*Текст для чтения*:
•••••

Глава XXIII БАЛЬМОНТ
Глава XXIII
БАЛЬМОНТ
Когда поэт-символист Константин Бальмонт появился в первые годы эмиграции в Париже, то между ним и Куприным возникла теплая дружба. На родине они были знакомы, но очень отдаленно. Его дочка Мирра была моей сверстницей, и мы довольно часто виделись в Париже.
Квартирка у Бальмонтов была тесная, со множеством книг. Некоторым он казался надменным. Длинные рыжие волосы, рыжая бородка, немного припухшие детские глаза; говорил он в нос, в особенности когда декламировал стихи. Он сразу потянулся к Куприну.
Его жена Елена мне показалась очень древней, хотя в то время она была еще, наверное, молодой женщиной. Но невероятная любовь к Бальмонту превратила ее в темноликую, беззубую, высохшую мумию, в которой жили только странные трагические глаза. Одета она была всегда во что-то непонятное, небрежное, мятое…
Их дочь Мирра, названная так в честь поэтессы Мирры Лохвицкой, была похожа на отца. У нее были такие же чуть припухшие глаза, ясная детская улыбка, открывающая маленькие редкие зубы. Она очень хорошо училась, писала стихи и гордилась своим отцом.

•••••

*Исходные записи*:
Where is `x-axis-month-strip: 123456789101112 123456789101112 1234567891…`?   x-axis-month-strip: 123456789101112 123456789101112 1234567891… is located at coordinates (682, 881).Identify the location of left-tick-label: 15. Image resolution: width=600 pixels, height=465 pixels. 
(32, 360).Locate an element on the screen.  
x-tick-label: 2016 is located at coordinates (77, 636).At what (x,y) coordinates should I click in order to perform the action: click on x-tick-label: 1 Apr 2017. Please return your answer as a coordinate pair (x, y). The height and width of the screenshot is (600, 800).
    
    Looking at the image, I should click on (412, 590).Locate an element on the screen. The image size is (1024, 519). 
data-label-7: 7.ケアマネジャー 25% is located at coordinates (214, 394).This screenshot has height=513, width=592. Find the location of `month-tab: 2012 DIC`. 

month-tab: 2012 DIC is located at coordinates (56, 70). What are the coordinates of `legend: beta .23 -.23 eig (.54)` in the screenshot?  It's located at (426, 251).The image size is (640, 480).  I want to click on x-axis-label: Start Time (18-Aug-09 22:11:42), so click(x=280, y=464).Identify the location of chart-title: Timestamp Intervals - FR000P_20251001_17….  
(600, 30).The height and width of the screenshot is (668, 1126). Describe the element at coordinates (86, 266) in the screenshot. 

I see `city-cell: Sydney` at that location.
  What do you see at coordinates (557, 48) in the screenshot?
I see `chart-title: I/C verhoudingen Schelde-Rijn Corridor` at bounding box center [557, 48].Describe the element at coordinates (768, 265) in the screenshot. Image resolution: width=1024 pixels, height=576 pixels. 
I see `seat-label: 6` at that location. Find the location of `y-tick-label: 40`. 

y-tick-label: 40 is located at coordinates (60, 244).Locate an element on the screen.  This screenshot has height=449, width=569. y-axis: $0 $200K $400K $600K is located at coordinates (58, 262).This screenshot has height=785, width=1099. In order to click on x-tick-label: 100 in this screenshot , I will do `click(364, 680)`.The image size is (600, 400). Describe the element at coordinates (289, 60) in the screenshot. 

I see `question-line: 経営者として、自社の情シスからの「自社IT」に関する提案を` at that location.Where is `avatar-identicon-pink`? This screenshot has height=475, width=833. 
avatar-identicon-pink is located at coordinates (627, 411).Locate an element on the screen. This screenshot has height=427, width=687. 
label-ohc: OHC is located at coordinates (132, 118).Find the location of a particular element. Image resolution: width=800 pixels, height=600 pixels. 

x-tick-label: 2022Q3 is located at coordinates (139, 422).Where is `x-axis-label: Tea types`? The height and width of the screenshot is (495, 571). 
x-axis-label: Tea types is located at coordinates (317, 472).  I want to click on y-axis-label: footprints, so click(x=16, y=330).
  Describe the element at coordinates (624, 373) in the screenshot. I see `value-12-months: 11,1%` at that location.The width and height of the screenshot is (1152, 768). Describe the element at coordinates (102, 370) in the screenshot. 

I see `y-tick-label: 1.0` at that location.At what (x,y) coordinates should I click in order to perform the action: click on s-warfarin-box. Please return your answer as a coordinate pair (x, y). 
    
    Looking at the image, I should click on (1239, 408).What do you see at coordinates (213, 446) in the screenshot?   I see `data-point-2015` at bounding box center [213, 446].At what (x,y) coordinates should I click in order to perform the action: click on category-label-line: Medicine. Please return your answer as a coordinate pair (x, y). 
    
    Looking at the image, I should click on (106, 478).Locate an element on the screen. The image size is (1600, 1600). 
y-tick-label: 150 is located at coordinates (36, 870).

•••••

*Суть задания*: Выпишите без изменений отрывок из текста о Бальмонте: от слов «Его жена Елена» до слов «гордилась своим отцом.» включительно.

*Поле ответа*:
Его жена Елена мне показалась очень древней, хотя в то время она была еще, наверное, молодой женщиной. Но невероятная любовь к Бальмонту превратила ее в темноликую, беззубую, высохшую мумию, в которой жили только странные трагические глаза. Одета она была всегда во что-то непонятное, небрежное, мятое…
Их дочь Мирра, названная так в честь поэтессы Мирры Лохвицкой, была похожа на отца. У нее были такие же чуть припухшие глаза, ясная детская улыбка, открывающая маленькие редкие зубы. Она очень хорошо училась, писала стихи и гордилась своим отцом.